▶ Records shown
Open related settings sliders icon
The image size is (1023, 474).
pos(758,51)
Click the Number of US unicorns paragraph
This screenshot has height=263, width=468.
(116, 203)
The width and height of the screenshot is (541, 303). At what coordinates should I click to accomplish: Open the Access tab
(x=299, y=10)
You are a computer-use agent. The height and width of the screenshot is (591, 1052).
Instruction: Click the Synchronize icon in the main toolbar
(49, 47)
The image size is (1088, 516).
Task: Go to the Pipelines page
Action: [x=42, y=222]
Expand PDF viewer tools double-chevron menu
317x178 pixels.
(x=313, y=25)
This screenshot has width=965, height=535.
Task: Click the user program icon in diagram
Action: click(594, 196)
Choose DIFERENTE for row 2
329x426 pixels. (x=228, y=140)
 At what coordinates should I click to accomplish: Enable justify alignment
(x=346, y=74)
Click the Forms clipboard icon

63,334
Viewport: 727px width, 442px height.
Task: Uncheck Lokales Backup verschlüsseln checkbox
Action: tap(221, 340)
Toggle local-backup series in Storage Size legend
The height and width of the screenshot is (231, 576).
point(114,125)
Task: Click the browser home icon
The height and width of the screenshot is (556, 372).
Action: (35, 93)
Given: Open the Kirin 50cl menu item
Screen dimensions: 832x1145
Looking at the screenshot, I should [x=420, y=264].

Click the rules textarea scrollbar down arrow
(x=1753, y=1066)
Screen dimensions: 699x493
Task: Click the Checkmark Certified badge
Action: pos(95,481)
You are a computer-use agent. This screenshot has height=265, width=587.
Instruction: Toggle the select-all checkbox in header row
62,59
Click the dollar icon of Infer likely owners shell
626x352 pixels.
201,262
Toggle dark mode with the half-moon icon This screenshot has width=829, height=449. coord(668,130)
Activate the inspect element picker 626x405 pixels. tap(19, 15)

▶ Required action
Each line above where the word "agent" occurs should be copied out.

▶ Task solution
You are a computer-use agent. The height and width of the screenshot is (591, 1052).
You are a computer-use agent. This screenshot has height=265, width=587.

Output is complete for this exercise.